If you are eligible to participate in risk pool distributions,
the contract needs to define your rights clearly. It is preferable
to get payments on a quarterly rather than annual basis. You
should also try to get the payer to segregate the risk pool money
and not commingle it with the payer’s other funds. How
hospital and pharmacy costs will be charged to the risk pool
must be specified in the contract. Otherwise, the risk pool may
be charged inflated “retail” prices.
If possible, try to negotiate for the maintenance of a security
deposit equal to 1-2 months of capitation. If a security deposit
is established, then you want to be given a security interest
on the money. In the event the payer goes bankrupt, you will
then have a right to the money, which will not be included in
the assets to be used to pay the general creditors.
The contract should provide that you can terminate it for nonpayment.
Try to keep the time period the payer has to attempt to remedy
a breach of contract for nonpayment as short as possible: 10
days, for example, is obviously preferable to the 30-60 days
typically allowed to correct other types of breaches.

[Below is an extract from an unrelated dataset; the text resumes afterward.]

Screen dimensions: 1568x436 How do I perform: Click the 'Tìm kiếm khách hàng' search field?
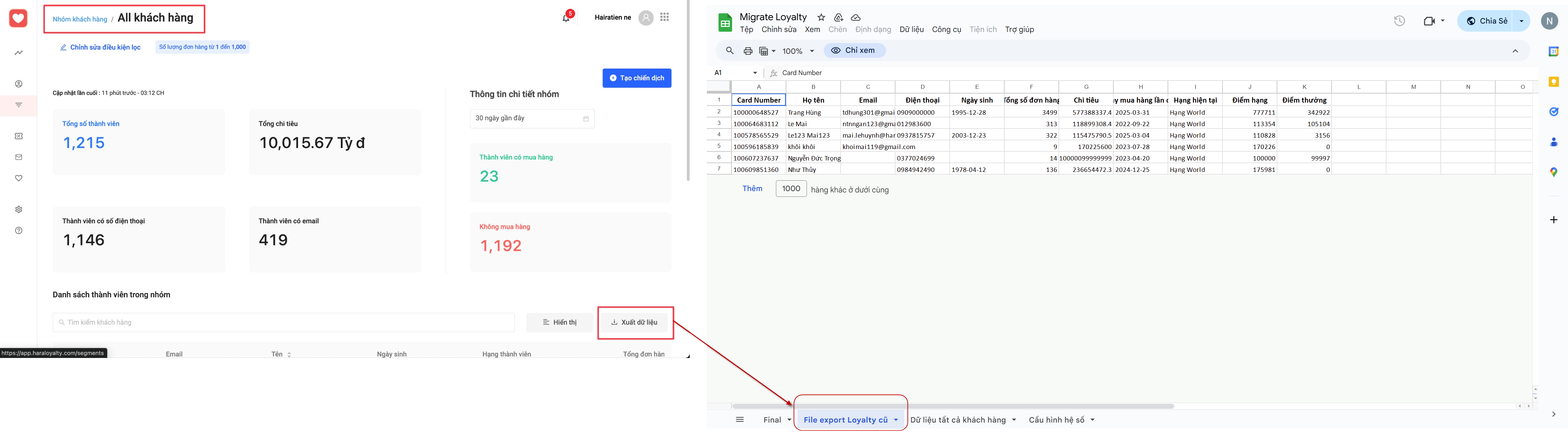(x=283, y=322)
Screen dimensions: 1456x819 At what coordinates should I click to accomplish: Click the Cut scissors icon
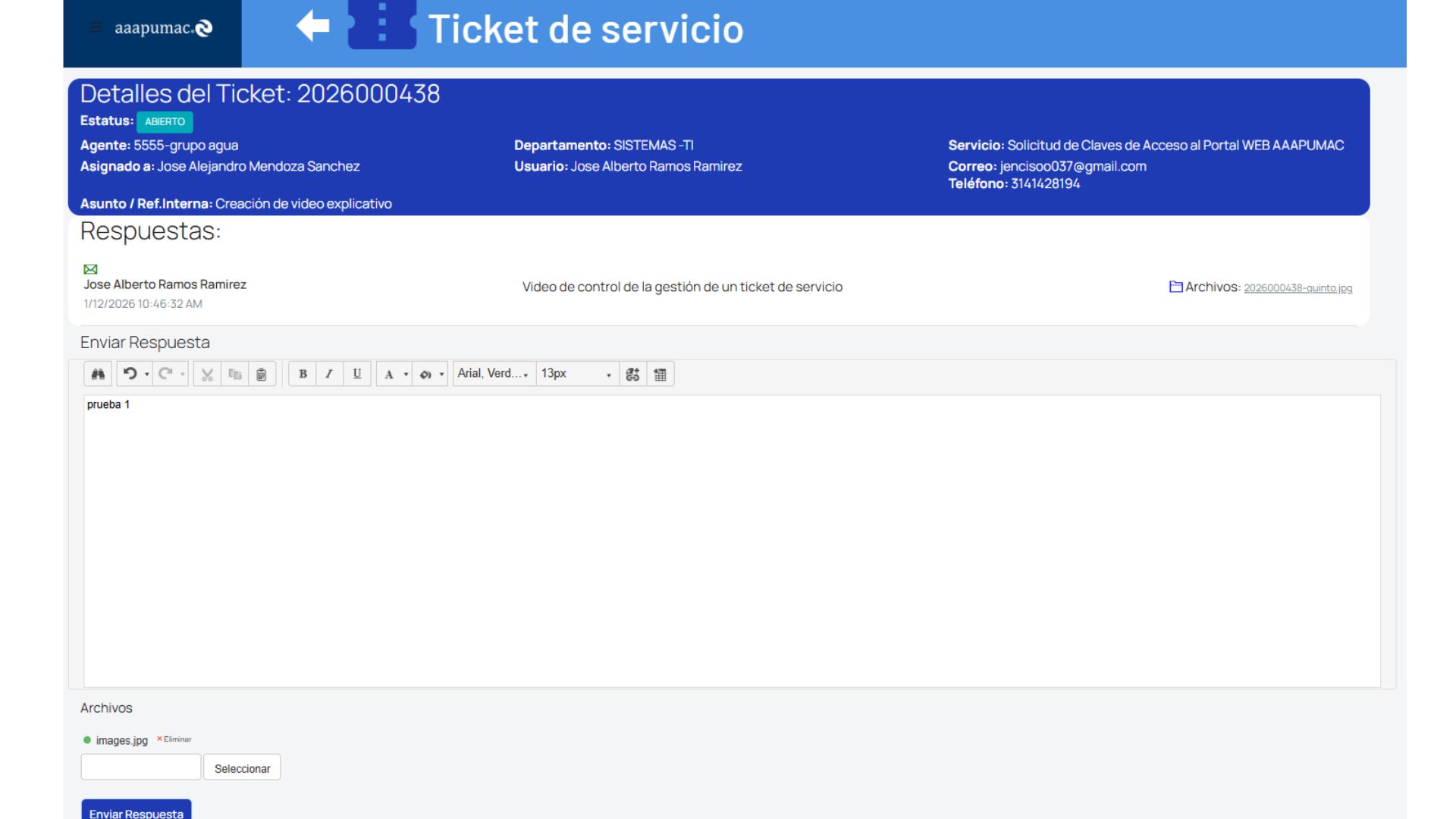pyautogui.click(x=207, y=374)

You should
also have the right to terminate for chronic late payment.
The contract should provide that your attorneys’ fees
will be paid in the event you have to sue or arbitrate to get
paid. You should avoid contract requirements for extended, nonbinding
mediation periods. Arbitration may allow you to collect unpaid
claims more quickly and at less cost than if you had to go to
court. You should avoid provisions that require you to make an
arbitration demand within a shorter time than the statue of limitations
for a breach of contract. An arbitration provision should provide
for broad discovery rights, a neutral arbitrator, and a location
convenient to you and not at the payer’s out-of-state headquarters.
Be sure to avoid contract provisions that allow the payer to
amend the contract without your consent. Similarly, watch out
for contract provisions that incorporate the payer’s policies
and procedures that may be inconsistent with the contract.

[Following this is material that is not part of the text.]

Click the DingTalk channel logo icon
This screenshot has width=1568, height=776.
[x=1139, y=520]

Finally, the contract should provide that when it terminates,
your post-termination care obligations will be limited to a reasonable
period of time while your patients decide whether to find another
physician. You should also carefully review nonsolicitation provisions
to be sure that they do not unfairly restrict your ability to
contact the patients in the event of termination.
The old adage, “an ounce of prevention is worth a pound
of cure” certainly applies to managed care contracts. By
carefully checking out whom you are contracting with and then
negotiating a fair contract that protects your interests, you
can significantly reduce your risk of not being paid.